Rewrite the entries in the part that opens with the line containing "Task: Point to the arrow" and closes with the line containing "Click the word Self-help", replacing "arrowhead" with "tip" and leaving everything else the same.
───
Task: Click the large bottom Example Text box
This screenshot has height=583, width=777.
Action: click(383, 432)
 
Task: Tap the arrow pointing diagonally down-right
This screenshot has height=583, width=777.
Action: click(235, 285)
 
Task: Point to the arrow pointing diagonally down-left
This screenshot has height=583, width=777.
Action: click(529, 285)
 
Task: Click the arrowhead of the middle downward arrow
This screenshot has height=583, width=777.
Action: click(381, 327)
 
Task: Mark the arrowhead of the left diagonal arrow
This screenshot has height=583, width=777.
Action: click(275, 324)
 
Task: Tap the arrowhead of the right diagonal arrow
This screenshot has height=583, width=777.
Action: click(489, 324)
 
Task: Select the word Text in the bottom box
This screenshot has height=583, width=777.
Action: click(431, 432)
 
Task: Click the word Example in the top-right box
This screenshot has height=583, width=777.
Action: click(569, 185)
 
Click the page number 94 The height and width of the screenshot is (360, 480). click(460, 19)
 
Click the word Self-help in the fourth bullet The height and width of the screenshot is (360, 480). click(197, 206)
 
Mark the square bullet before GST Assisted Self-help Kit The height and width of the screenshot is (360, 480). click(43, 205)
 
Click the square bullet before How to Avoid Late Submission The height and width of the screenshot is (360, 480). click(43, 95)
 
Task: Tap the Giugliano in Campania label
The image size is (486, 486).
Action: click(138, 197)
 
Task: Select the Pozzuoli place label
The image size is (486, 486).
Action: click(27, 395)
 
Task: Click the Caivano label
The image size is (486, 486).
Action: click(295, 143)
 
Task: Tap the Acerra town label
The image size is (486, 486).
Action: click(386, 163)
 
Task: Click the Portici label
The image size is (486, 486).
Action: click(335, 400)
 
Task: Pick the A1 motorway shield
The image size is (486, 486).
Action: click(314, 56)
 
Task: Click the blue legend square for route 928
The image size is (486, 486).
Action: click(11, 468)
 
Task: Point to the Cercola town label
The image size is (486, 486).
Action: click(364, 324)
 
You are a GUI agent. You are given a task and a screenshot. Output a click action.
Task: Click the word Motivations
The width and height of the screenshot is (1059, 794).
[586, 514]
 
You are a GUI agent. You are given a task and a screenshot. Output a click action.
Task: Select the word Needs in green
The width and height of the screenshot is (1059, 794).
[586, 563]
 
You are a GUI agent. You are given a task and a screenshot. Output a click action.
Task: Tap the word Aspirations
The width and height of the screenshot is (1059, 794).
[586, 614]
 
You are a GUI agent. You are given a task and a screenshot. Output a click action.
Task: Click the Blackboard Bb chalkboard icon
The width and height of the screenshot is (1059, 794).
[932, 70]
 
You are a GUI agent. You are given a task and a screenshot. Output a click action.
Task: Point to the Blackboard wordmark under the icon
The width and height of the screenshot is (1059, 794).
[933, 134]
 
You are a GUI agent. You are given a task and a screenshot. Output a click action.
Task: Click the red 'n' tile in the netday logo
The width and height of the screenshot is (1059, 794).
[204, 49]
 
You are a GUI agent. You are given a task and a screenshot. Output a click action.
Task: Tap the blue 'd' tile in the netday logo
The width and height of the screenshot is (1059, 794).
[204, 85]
───
SOLUTION TO THIS PROBLEM |
Task: Point to the arrow pointing diagonally down-left
This screenshot has height=583, width=777.
Action: click(529, 285)
 
Task: Click the tip of the middle downward arrow
This screenshot has height=583, width=777.
Action: click(381, 327)
 
Task: Mark the tip of the left diagonal arrow
This screenshot has height=583, width=777.
Action: click(275, 324)
 
Task: Tap the tip of the right diagonal arrow
This screenshot has height=583, width=777.
Action: click(489, 324)
 
Task: Select the word Text in the bottom box
This screenshot has height=583, width=777.
Action: click(431, 432)
 
Task: Click the word Example in the top-right box
This screenshot has height=583, width=777.
Action: click(569, 185)
 
Click the page number 94 The height and width of the screenshot is (360, 480). click(460, 19)
 
Click the word Self-help in the fourth bullet The height and width of the screenshot is (360, 480). click(197, 206)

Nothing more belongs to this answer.